In some ways, it is a pity that Rosh Hashanah doesn’t fall on Shabbat this year. We are going to have to listen to the shofar.
Of course, listening to the shofar blasts is one of those visceral experiences that tell us, yes, the High Holy Days have arrived. It is like hearing Avinu Malkeinu with that familiar melody or tasting apples in honey: those quintessential Rosh Hashanah experiences in the body that simultaneously ground us in this moment and bind us to other Jews in other places and times.
Traditionally, observant Jews don’t sound the shofar (or recite Avinu Malkeinu) on Shabbat. This year, Rosh Hashanah falls on Thursday and Friday. But in some ways, this is the year for the shofar to fall still so that we can listen more deeply, with greater focus.
For many of us, this was a difficult summer. Menachem Nachum of Chernobyl, the Me’or Eynayim, noted that suffering often has the result of narrowing our awareness, so that we become more focused on our suffering.
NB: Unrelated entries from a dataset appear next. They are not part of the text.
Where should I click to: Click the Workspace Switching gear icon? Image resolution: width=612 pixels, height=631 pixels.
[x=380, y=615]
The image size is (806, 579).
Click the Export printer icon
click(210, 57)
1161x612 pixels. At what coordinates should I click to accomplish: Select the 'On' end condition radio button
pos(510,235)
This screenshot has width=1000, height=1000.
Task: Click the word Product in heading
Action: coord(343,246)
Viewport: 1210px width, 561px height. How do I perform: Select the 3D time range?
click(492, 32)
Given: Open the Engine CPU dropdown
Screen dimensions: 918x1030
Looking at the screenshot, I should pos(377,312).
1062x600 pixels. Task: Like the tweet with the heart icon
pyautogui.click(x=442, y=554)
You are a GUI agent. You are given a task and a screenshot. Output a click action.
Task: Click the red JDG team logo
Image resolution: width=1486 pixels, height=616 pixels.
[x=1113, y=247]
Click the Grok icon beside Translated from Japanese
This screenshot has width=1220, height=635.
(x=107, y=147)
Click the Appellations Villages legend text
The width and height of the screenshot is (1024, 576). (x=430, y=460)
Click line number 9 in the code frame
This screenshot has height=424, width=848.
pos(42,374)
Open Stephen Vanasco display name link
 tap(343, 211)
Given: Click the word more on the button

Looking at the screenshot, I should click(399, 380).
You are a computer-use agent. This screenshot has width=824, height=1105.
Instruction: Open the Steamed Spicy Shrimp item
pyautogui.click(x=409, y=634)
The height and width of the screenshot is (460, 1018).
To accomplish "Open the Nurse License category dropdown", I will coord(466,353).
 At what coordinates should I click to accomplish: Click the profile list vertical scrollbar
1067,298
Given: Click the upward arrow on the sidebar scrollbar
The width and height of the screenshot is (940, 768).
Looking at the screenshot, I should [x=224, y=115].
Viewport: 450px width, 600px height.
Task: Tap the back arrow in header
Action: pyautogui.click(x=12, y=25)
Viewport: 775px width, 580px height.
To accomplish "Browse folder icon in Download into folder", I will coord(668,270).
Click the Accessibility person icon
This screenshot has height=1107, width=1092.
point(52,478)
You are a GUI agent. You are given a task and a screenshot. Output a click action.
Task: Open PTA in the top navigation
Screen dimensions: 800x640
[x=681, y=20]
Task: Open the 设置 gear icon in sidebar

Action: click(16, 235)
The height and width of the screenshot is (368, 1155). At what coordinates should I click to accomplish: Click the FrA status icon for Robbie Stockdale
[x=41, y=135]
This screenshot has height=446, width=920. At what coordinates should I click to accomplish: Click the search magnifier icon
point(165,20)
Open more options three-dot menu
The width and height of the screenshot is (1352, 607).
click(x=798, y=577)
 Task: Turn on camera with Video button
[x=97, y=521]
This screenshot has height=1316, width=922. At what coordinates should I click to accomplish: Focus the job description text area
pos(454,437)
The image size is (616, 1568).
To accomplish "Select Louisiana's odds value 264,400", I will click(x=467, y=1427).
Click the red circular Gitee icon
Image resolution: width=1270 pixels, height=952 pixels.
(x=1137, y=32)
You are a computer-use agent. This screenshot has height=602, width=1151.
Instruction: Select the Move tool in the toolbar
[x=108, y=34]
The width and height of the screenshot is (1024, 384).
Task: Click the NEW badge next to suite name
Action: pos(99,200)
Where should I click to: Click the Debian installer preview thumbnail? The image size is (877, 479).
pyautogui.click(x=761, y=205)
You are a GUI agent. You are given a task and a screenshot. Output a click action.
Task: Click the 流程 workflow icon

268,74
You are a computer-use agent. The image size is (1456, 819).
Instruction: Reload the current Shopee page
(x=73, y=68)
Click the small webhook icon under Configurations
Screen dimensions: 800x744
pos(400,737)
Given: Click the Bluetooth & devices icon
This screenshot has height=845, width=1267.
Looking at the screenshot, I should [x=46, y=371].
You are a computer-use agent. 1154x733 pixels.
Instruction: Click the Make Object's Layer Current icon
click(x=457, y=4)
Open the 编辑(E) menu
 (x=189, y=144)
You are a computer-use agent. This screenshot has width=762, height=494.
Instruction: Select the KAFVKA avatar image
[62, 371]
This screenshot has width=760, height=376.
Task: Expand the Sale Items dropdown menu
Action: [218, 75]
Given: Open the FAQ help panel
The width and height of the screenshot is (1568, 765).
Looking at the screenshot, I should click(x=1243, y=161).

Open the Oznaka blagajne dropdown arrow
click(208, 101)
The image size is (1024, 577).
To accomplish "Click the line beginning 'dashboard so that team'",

It can become quite a nasty cycle.
Listening, really listening, is one of the things that can help take us out of that cycle. Listening takes us out of ourselves and into connection with others. But sometimes it can be confusing. We may listen for what is new or unknown. Or we may “listen” for a particular agenda, to the stories that reinforce what we think we already know. Unfortunately, that often leads us back to the cycle of suffering.
The shofar will be sounded this year in all the places Jews gather; listening to it has the potential to take us out of ourselves and into connection with others. But often we think we know what we will hear. What if instead, we listened as if we had never heard the shofar before? What if we listened for the echo of the shofar in our own hearts? What if we followed a recent teaching by Norman Fischer and listened to the silence from which the blasts emerge and to which they return? How might that inspire us, comfort us, sustain us in this upcoming year?
May the practice of listening – to the shofar, to the suffering of others, to our own hearts – help us bring an abundance of blessings to our world in the New Year! Shanah tovah!